You are interested in describing deviation one variable from the other. What you are looking for is function
g( x) = f( x) - x
which returns approximation, a prediction, what number to add to x to get y data based on real x input. You need the prediction of y based on observed x values first, the f(x). This is what you can get from doing a regression:
x = MeasuredExpected ( what you have estimated, and I assume
you will know this value)
y = MeasuredReal ( what have been actually observed instead of x)
f( x) = MeasuredReal( estimated) = alfa*x + beta + e
In the simplest case of just one variable you don't even have to include special tools for this. The coefficients of equation are equal to:
alfa = covariance( MeasuredExpected, MeasuredReal) / variance( MeasuredExpected)

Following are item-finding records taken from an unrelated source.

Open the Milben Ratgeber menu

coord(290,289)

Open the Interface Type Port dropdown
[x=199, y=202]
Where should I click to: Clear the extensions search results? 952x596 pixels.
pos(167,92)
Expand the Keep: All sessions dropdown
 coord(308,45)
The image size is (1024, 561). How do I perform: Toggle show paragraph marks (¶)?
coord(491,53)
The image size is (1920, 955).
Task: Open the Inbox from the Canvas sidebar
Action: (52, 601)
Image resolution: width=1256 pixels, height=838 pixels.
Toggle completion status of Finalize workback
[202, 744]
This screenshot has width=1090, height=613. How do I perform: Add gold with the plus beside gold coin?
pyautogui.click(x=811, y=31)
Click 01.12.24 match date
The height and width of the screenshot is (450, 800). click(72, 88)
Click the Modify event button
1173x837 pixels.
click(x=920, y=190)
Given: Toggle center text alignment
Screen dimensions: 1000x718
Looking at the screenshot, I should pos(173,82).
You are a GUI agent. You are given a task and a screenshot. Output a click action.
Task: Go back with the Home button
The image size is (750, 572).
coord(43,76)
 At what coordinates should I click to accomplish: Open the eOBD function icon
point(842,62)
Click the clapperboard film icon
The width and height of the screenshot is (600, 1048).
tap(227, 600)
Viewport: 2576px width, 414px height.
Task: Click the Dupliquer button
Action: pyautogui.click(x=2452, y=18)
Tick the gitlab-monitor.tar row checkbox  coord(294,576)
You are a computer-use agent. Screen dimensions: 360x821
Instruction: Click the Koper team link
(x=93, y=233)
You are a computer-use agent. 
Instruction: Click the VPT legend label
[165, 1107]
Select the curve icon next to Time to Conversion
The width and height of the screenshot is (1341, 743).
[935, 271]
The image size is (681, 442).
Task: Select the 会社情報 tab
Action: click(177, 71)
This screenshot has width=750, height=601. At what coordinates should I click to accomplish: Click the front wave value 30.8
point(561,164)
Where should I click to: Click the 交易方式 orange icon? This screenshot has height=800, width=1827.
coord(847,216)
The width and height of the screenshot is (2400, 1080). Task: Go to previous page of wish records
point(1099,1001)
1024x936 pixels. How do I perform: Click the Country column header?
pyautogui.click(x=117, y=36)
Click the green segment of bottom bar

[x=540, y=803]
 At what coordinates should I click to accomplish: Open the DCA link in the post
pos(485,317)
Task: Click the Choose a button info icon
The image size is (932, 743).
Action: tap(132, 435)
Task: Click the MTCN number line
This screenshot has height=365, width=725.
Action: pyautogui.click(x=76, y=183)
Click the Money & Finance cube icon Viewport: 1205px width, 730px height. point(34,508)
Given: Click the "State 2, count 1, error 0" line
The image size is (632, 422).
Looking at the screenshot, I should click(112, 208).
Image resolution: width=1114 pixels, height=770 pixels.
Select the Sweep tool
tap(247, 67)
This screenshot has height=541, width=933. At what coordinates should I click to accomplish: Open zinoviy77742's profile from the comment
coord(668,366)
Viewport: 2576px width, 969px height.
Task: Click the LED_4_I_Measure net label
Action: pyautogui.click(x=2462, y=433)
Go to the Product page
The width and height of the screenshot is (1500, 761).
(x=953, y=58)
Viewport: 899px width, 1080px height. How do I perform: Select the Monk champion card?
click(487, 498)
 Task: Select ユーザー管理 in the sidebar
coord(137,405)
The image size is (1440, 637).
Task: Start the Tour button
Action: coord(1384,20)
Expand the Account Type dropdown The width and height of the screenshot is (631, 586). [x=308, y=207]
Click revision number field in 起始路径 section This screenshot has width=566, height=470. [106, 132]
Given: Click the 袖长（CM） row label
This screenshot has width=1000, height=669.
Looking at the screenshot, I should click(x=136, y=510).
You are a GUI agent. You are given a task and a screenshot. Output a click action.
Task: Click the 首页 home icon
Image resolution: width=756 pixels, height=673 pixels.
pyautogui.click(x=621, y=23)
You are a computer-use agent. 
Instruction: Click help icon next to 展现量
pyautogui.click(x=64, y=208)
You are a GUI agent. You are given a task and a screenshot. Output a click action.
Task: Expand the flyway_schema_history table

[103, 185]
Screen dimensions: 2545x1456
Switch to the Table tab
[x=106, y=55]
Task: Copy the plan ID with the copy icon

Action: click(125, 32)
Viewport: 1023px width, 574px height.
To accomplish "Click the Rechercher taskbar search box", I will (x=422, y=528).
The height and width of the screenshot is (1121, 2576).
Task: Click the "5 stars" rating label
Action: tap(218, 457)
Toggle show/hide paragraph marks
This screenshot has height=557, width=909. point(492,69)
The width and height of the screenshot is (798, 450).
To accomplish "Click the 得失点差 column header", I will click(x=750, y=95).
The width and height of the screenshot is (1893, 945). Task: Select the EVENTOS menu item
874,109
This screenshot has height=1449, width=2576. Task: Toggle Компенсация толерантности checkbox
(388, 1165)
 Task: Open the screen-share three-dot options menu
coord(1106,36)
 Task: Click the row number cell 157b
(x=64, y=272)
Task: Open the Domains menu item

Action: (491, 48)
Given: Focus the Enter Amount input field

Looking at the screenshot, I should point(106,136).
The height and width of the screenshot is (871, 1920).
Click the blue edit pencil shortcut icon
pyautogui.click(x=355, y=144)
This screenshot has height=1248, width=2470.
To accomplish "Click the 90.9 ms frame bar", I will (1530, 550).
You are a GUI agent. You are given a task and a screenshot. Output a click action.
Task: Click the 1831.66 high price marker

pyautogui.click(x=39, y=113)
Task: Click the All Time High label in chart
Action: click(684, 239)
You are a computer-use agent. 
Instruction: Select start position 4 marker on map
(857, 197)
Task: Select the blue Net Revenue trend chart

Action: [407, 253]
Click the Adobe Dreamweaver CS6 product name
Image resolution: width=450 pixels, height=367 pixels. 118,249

beta = average( MeasuredReal) - alfa * average( MeasuredExpected)
so for each expected measured x you can now state that the most probable value of real measured is:
f( x) = MeasuredReal( expected) = alfa*x + beta (under assumption that error
is normally distributed, iid)
So you have to add
g( x) = f( x) - x = ( alfa -1)*x + beta
to account for the difference that you have observed between your usual Expected and Measured.
Maybe you could use a data sample in order to do a regression analysis on the variation and use the regression function as an offset function.
http://en.wikipedia.org/wiki/Regression_analysis
You can create a calibration lookup table (LUT).
The error in the sensor reading is not linear over the entire range of the sensor, but you can divide the range up into a number of sub-ranges for which the error within the sub-range is nearly linear. Then you calibrate the sensor by taking a reading in each sub-range and calculating the offset error for each sub-range. Store the offset for each sub-range in an array to create a calibration lookup table.
Once the calibration table is known, you can correct a measurement by performing a table lookup for the proper offset. Use the actual measured value to determine the index into the array from which to get the proper offset.
The sub-ranges don't need to be same-sized although that should make it easy to calculate the proper table index for any measurement. (If the sub-ranges are not same-sized then you could use a multidimensional array (matrix) and store not only the offset but also the beginning or end point of each sub-range. Then you would scan through the begin-points to determine the proper table index for any measurement.)
You can make the correction more accurate by dividing into smaller sub-ranges and creating a larger calibration lookup table. Or you may be able to interpolate between two table entries to get a more accurate offset.